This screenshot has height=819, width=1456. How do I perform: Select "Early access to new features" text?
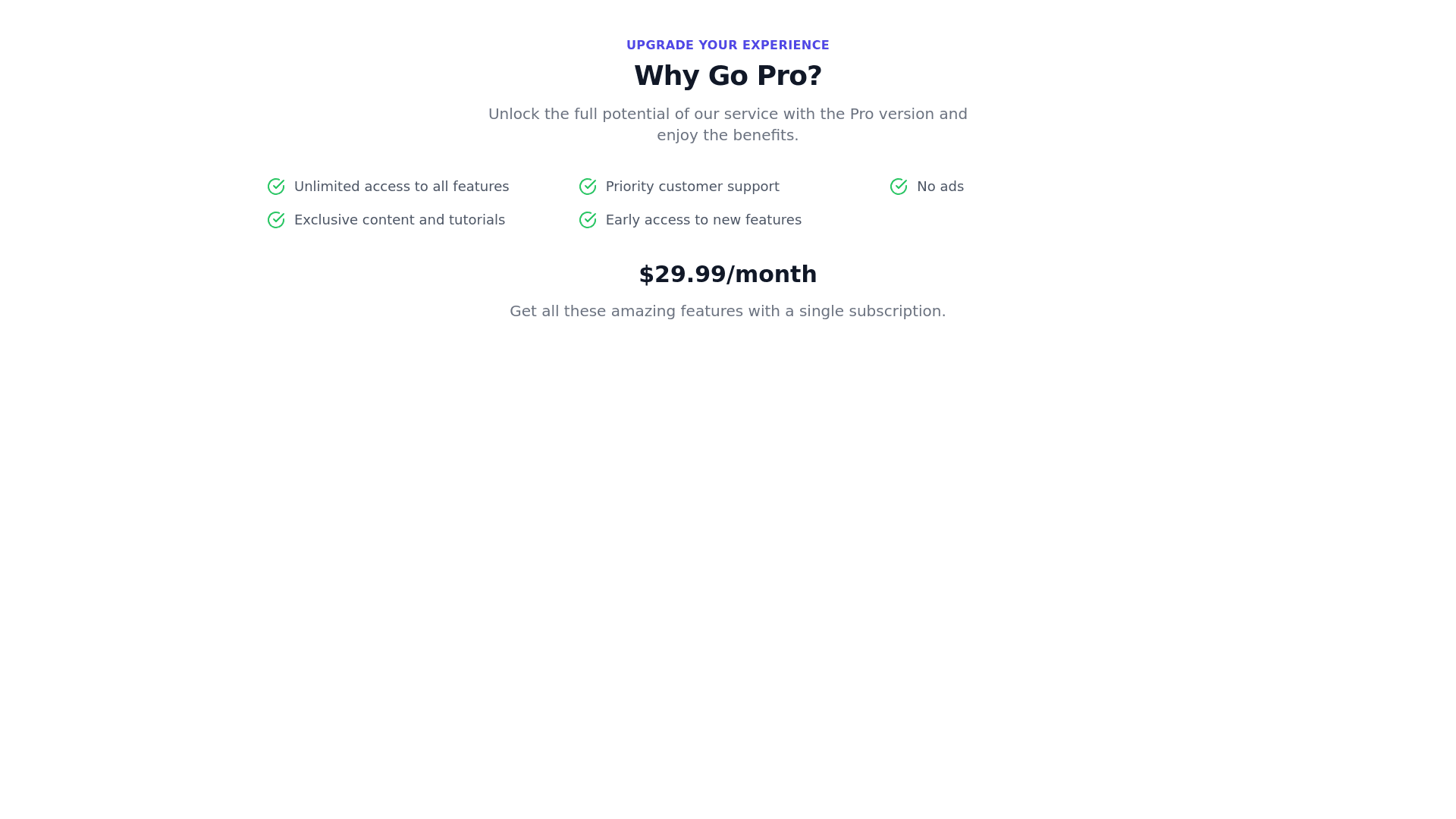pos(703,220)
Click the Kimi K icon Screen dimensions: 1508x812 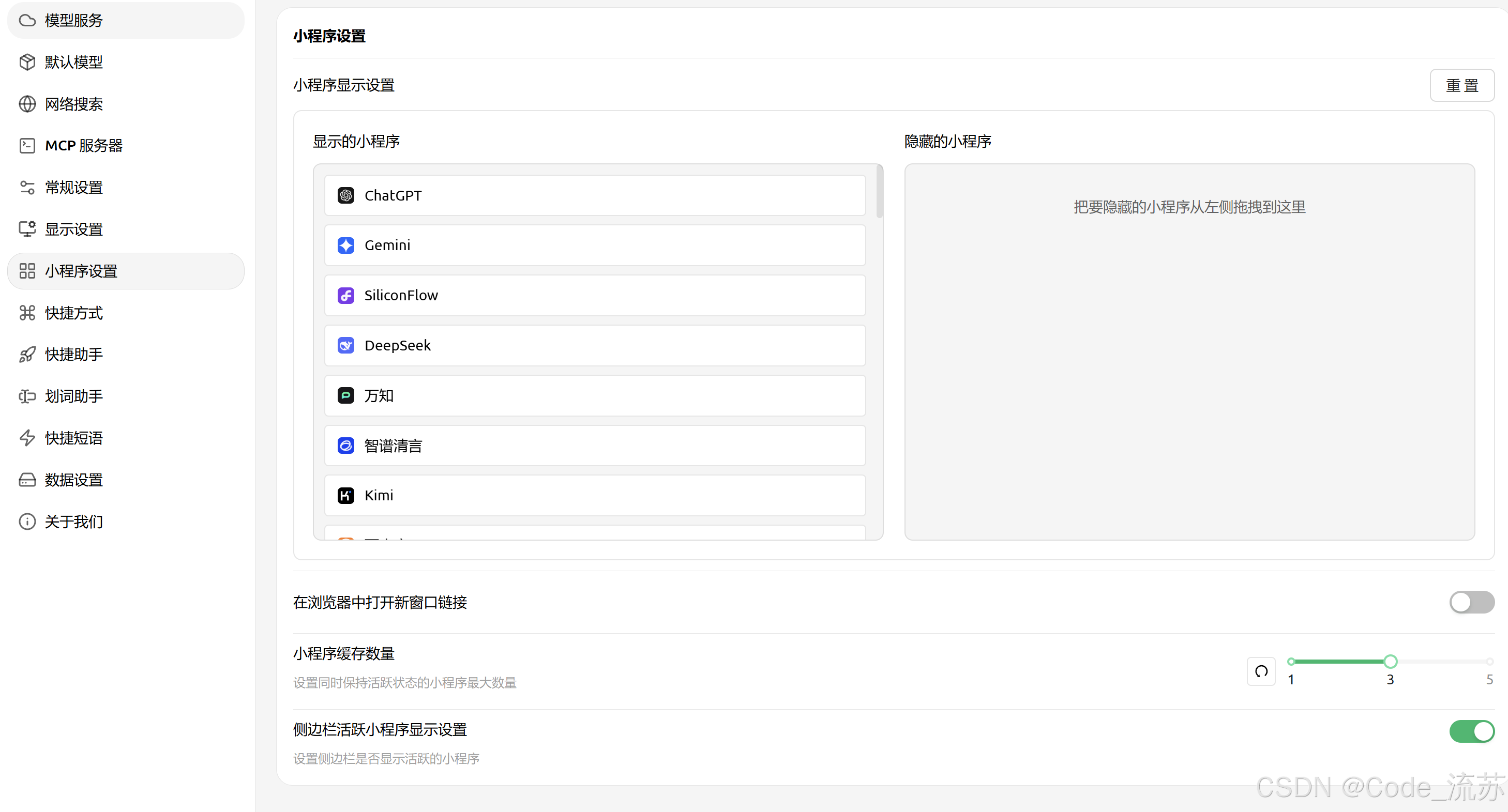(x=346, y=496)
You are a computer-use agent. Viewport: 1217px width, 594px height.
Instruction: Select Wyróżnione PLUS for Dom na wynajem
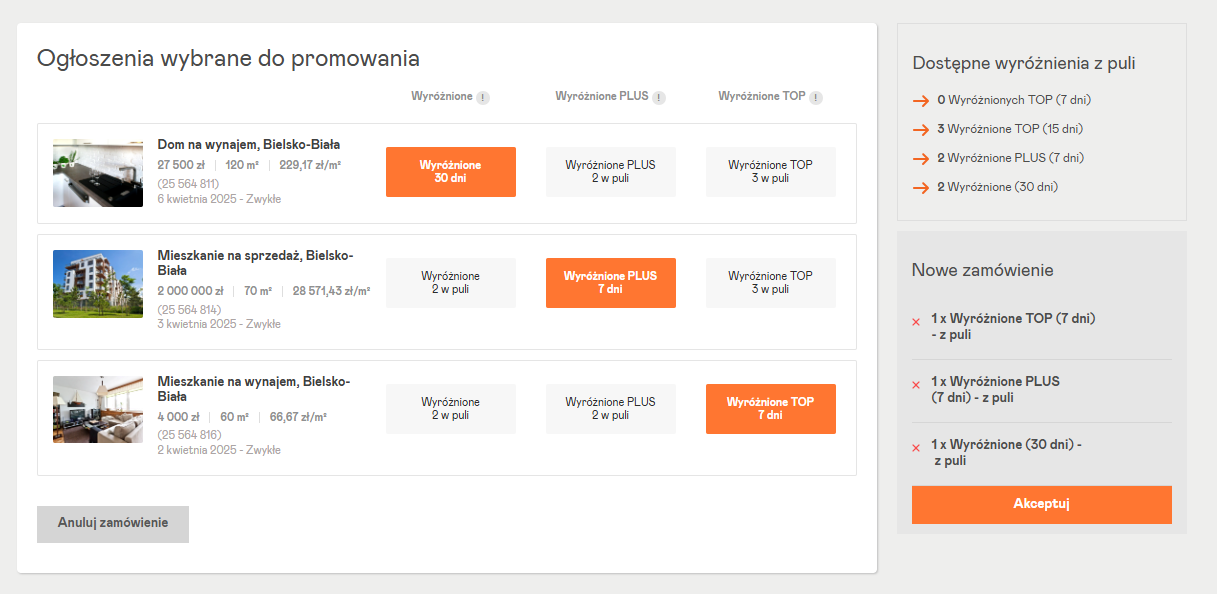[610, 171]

------------------------------------------------------------

## TASK GOAL
Find every line in the rows above that contains the string "height", with case counting, and copy each one.

## FULL OUTPUT
This screenshot has height=819, width=1456. How do I perform: Select "Early access to new features" text?
You are a computer-use agent. Viewport: 1217px width, 594px height.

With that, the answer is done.